Sigma SD14: Quick Look at a Quirky Wonderby Wesley Fink on June 3, 2008 4:20 AM EST
- Posted in
- Digital Camera
Our Digital Sensor Part 1 and Digital Sensor: Part 2 articles got us thinking again about the state of the Foveon sensor. The Foveon hadn't been in our hands since our early fascination with the first Foveon camera, the Sigma SD9. As there are some very serious devotees of the Sigma Foveon and even an active Sigma DSLR discussion forum at DPReview, our curiosity was burning on whether the Foveon had improved any since that error-plagued early attempt by Sigma. After many launch delays, the SD14 has now been shipping for almost a year and it has gone through several rounds of firmware and software updates. Time has likely made the SD14 as stable as it will ever be.
The Sigma SD14 is the current Foveon sensor Digital SLR, but since it has been on the market for almost a year it will not be dissected as a new model. The emphasis instead will be Foveon performance and SD14 workflow questions. This is a closer look at how the SD14 operates - the speed, typical workflow, and image quality across the available ISO range. The SD14 is the first Foveon DSLR to actually have the option of saving in JPEG mode. However, JPEG saves are very slow and still much poorer quality than RAW on the SD14. As a result most SD14 users work in RAW mode. Since that is how most users work it is how we will evaluate the SD14.

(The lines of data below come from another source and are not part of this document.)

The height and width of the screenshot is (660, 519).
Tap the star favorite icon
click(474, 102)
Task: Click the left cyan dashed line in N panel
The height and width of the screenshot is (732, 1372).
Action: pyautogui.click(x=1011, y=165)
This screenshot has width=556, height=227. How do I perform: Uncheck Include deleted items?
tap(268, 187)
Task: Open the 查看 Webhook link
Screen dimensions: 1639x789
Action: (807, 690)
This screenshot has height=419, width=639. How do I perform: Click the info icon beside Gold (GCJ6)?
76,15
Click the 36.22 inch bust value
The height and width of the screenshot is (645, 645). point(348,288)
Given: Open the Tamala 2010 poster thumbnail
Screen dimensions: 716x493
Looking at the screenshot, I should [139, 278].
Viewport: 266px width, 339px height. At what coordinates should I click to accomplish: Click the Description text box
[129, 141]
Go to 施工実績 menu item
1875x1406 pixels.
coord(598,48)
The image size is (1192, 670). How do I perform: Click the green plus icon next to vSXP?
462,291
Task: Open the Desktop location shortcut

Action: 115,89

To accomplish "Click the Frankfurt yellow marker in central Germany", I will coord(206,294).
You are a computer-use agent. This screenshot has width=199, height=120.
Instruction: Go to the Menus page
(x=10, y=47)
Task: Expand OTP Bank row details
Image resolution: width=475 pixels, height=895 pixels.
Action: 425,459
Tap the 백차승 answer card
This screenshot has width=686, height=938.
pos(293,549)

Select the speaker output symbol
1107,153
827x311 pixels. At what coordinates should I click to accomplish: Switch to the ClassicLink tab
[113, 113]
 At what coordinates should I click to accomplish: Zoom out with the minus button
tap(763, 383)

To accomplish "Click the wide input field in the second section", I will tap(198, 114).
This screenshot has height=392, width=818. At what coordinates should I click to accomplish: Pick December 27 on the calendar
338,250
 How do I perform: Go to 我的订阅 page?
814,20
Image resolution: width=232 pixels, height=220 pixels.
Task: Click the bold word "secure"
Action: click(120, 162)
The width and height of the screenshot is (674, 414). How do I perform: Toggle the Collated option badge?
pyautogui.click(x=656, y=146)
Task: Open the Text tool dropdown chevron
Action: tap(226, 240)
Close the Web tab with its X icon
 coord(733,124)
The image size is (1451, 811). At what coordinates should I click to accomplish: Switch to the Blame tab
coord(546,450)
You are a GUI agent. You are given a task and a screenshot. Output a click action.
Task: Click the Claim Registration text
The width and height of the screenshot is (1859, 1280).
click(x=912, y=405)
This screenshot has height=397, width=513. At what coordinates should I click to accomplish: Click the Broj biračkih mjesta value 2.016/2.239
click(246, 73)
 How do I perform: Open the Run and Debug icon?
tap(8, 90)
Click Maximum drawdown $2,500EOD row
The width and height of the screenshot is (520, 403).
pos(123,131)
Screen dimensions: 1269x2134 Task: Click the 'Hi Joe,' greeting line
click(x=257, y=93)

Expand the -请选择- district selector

Here you see the SD14 decked out with the optional Power Grip PG-21. Sigma also offers an extremely broad line of prime and zoom lenses for the SD14. Sigma has produced lenses for their digital SLR cameras for more than 15 years, and even the early Sigma-mount lenses attach and work well. The current lens line even includes new models with Optical Image Stabilization that is said to provide up to four stops of improved performance.
Foveon fans will not likely be swayed by much that we report, but our out-of-the box experience with the SD14 was anything but an auspicious beginning. We were somewhat prepared for the SD14 to be slow in operation, but we were not really prepared for almost nine seconds from camera turn on to being able to take an image of any kind. We were also not prepared for the initial lockup where the interminable blinking red light - that indicates the camera is busy - would never turn off.
After formatting both 8GB CF cards a second time with an external USB2 card reader, the camera finally came to life after eight blinks of the CF card busy light and a couple of quick flashes while it set up the CF file system. To err on the caution side we updated the firmware, which strangely required two update sessions in the correct order to end up with Firmware version 1.07. The firmware update didn't stop the once-in-a-while lockups, but a "drive-dial" off and on usually fixed locks and we didn't have to go to the extreme step of removing the battery to recycle the hangs but once. Clearly, Sigma still needs some refinement in their camera firmware as users of a Canon or Nikon would never settle for this buggy operation.
If it were strictly about the camera itself we would have given up at this point, but we trudged on because every photographer knows it is about the image - and the second generation Foveon is a totally different beast from other cameras.
UPDATE: After the review was published we received several emails from current SD14 owners who reported 1 second start up times and few if any lock-ups with 1.07 firmware. We looked further into the slow startup and lockup problem. We had used three different 8GB CF cards in the course of testing for this review. All were 280X cards based on Samsung memory chips, and all 3 cards have worked fine with every other camera we have tested at AT.
After receiving the reports from SD14 users of startups of 1 second or so, we tried two new CF cards of different brands - a 16GB and a 4GB. BOTH the new cards initialized in about a second and we have not experienced a lock-up yet in shooting with either card. Image write times remained very slow with every card we tested. THE STARTUP DELAY AND LOCK-UPS APPEAR TO BE THE FAULT OF CF CARD COMPATIBILITY ISSUES AND NOT THE SD14 CAMERA. The rest of this review has been revised to reflect these new findings.